> _WHAT THE TASK REQUIRES_: Copy nothing but the line with "Given: Open Dd_8630's avatar" and the lines that follow it to the end of the entries below, and keep the pictures out.

> _INPUT FOR THIS TASK_:
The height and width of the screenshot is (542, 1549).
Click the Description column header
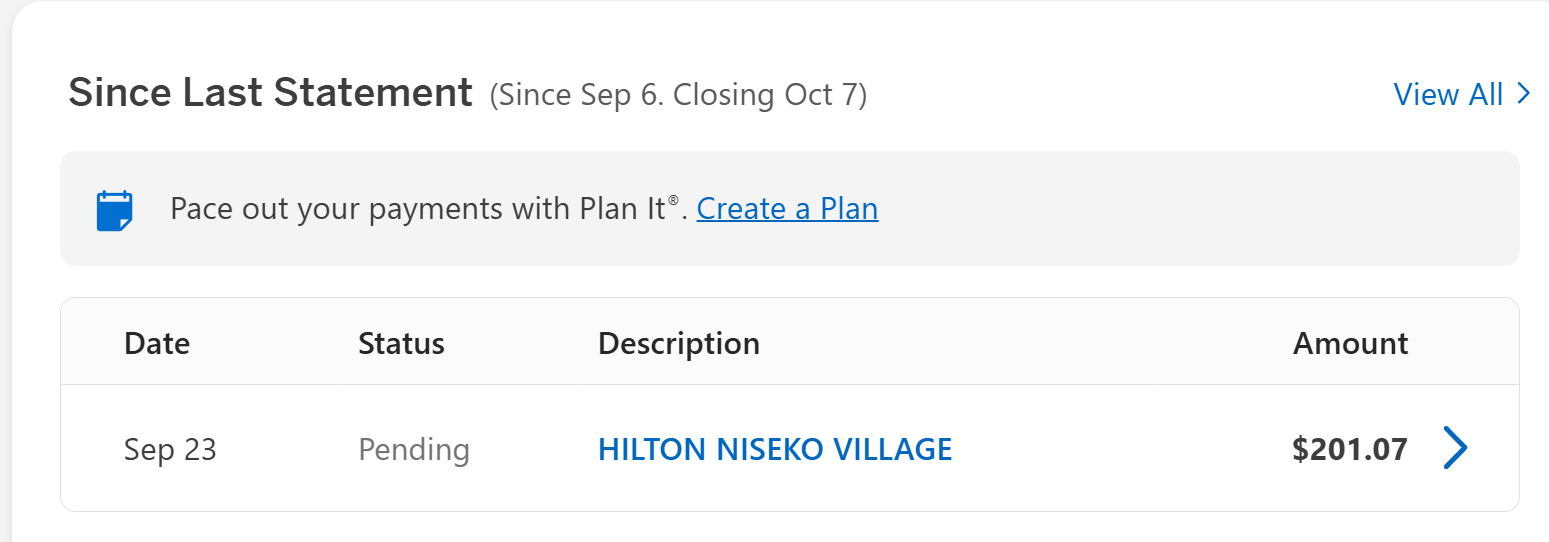pyautogui.click(x=678, y=344)
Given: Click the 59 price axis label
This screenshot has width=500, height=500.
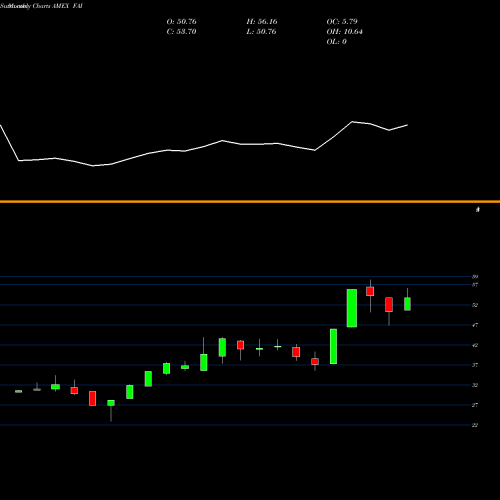Looking at the screenshot, I should pos(475,277).
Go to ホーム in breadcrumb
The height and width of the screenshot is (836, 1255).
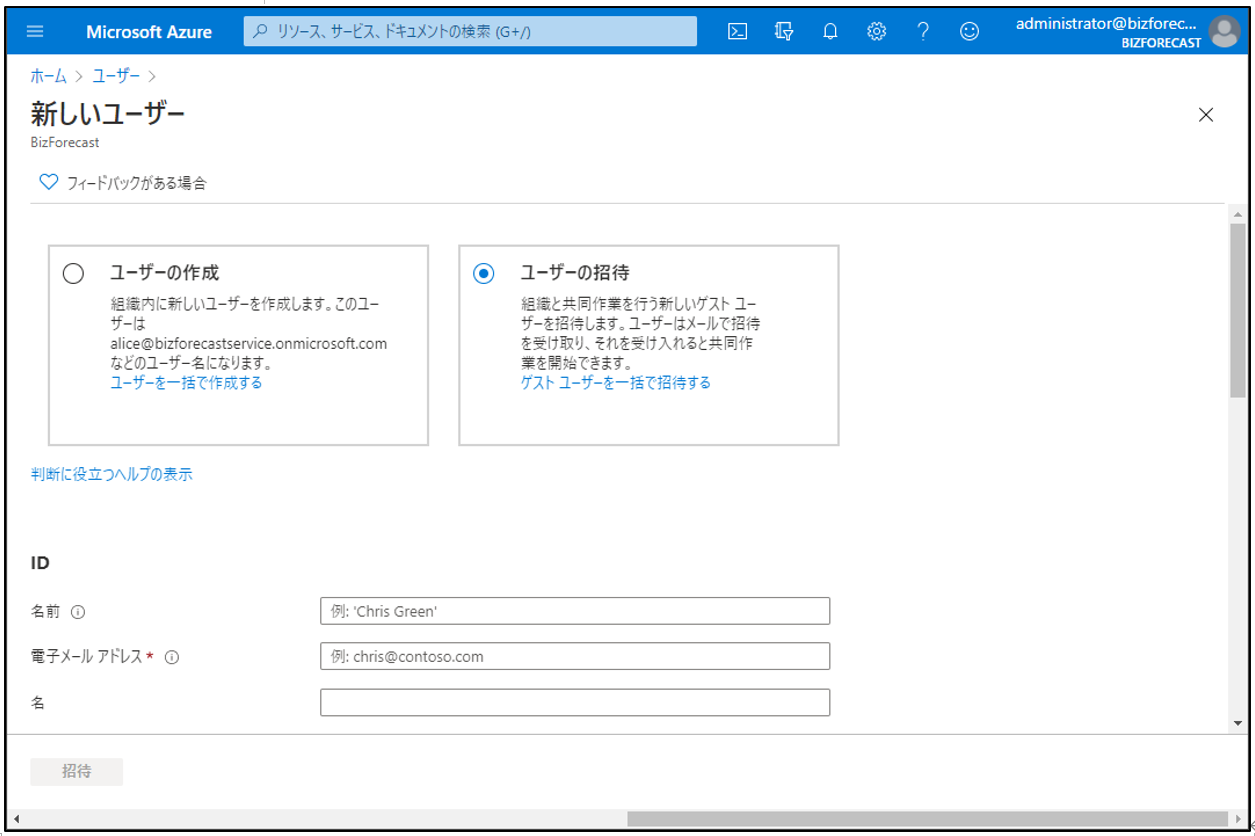pos(48,76)
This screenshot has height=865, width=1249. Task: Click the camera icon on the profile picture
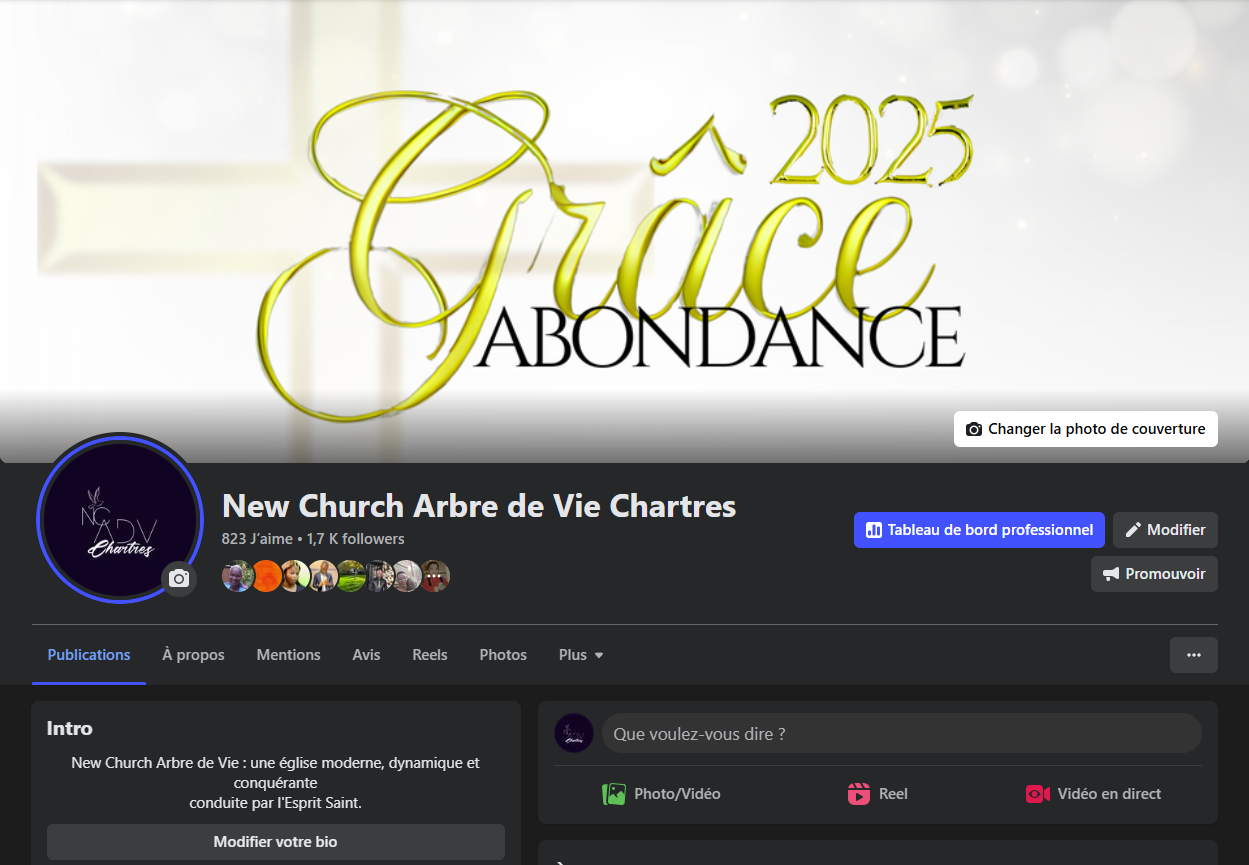click(179, 578)
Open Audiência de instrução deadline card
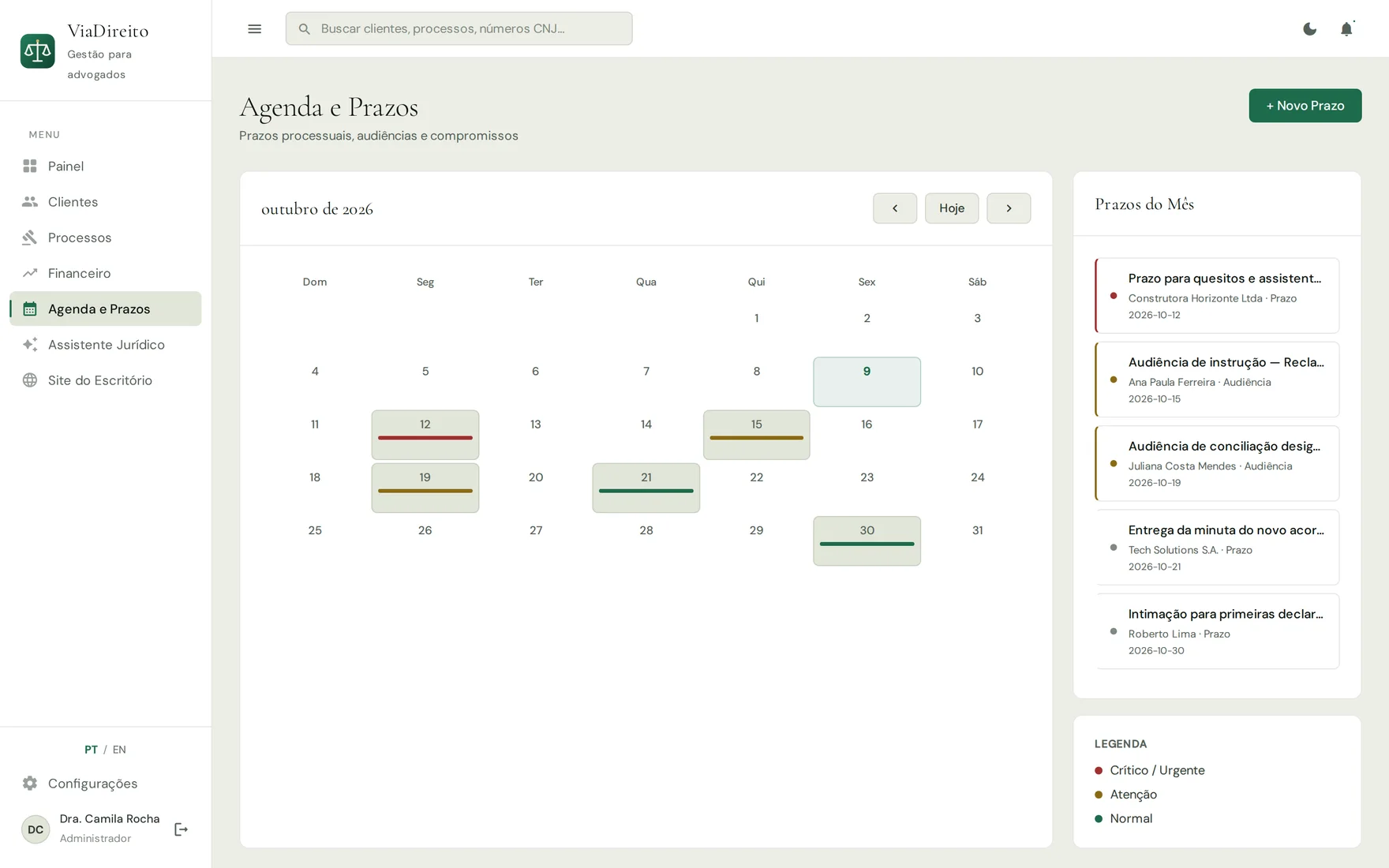This screenshot has width=1389, height=868. tap(1217, 380)
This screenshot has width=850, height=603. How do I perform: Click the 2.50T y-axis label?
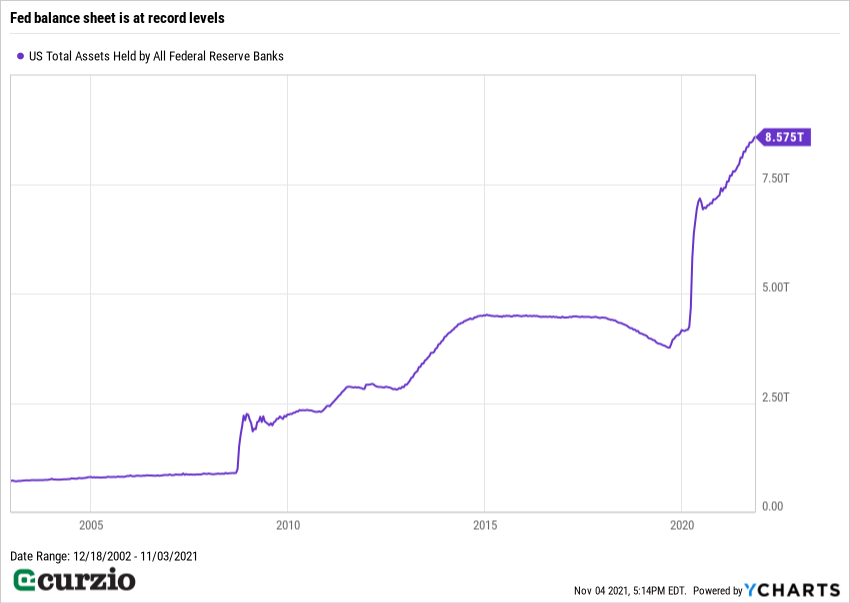[776, 398]
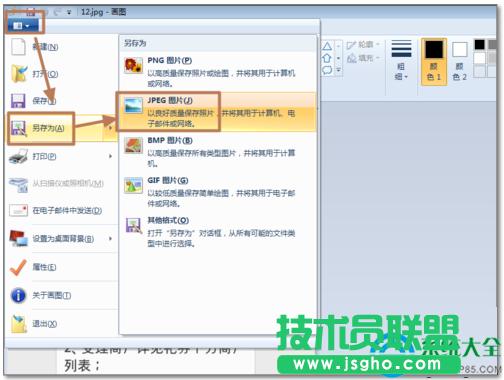This screenshot has height=380, width=504.
Task: Open the Paint file menu dropdown button
Action: click(x=23, y=25)
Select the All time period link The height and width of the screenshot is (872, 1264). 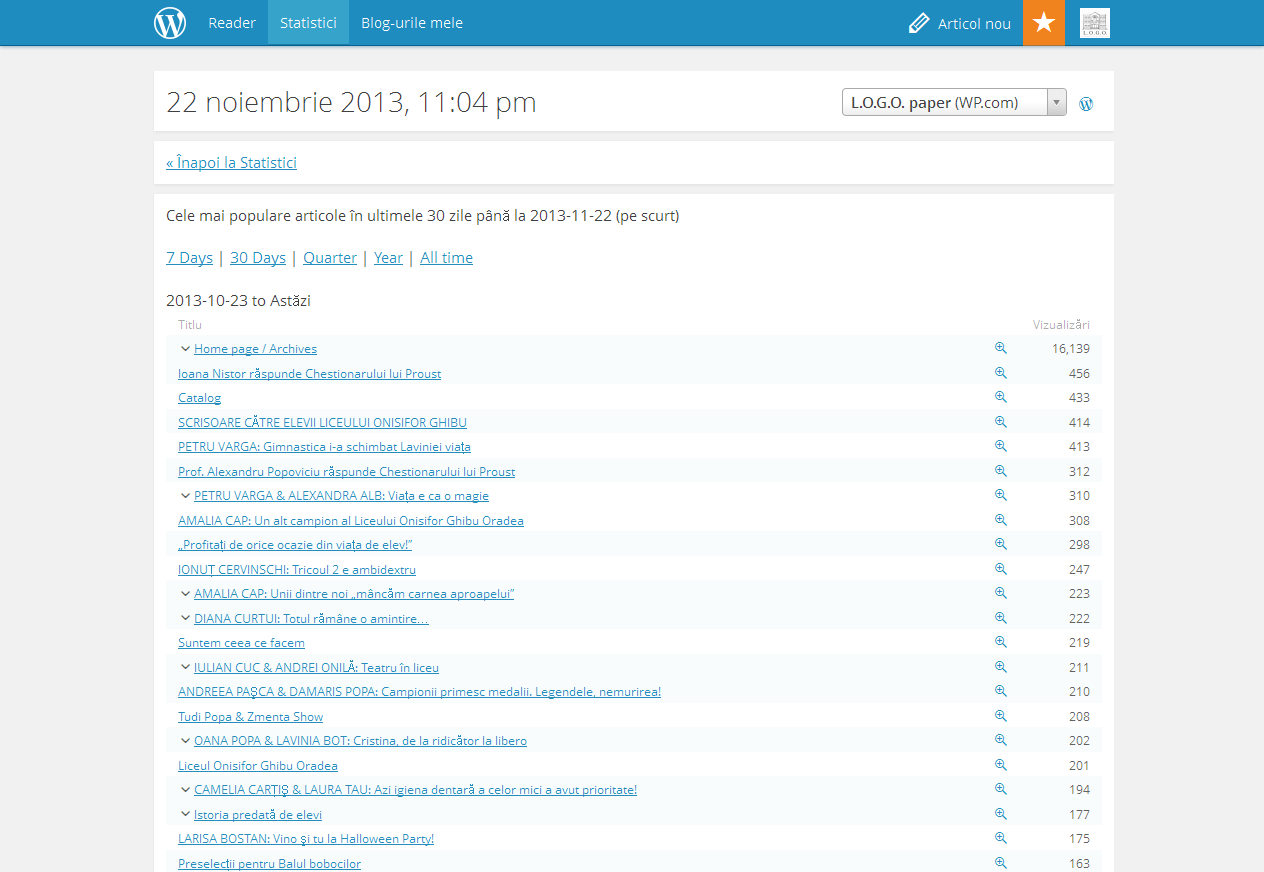[446, 258]
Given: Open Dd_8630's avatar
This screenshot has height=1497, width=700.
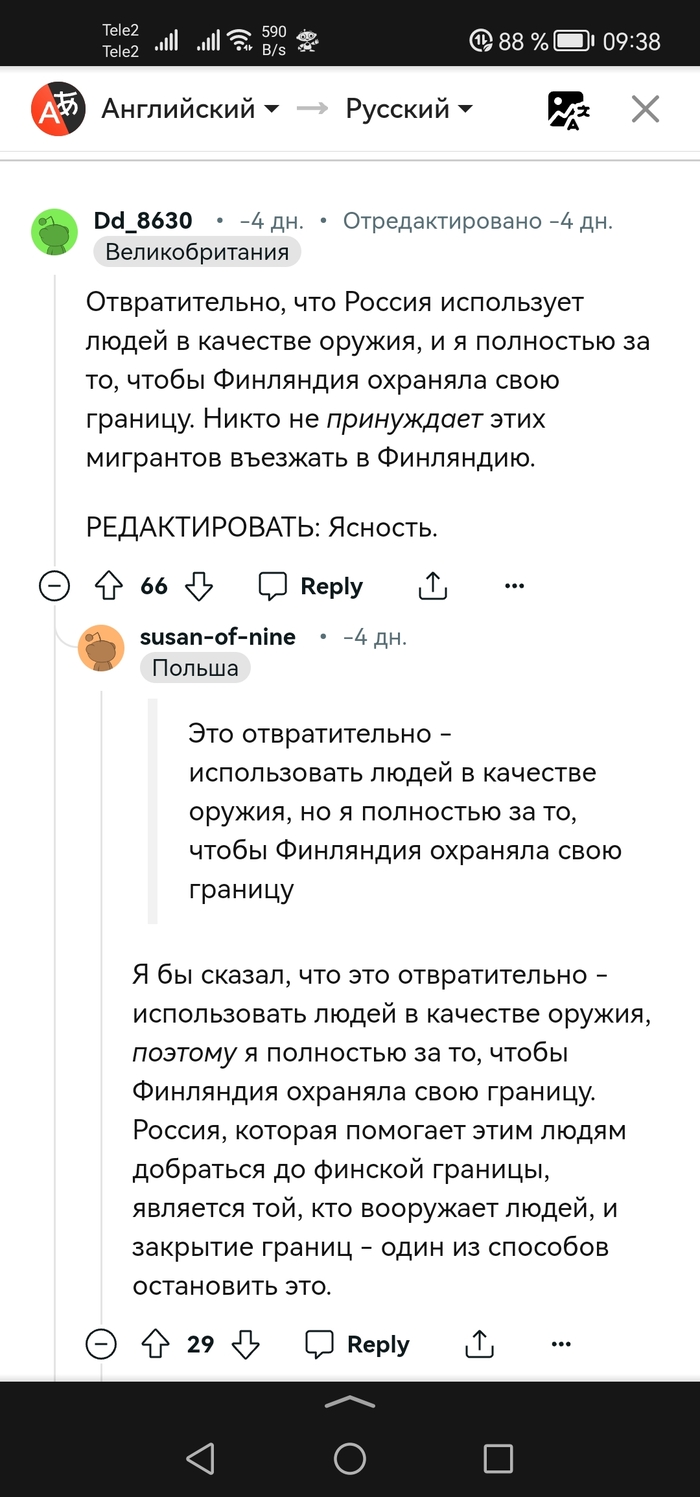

> _SOLUTION TO THIS EXERCISE_:
Given: Open Dd_8630's avatar
This screenshot has height=1497, width=700.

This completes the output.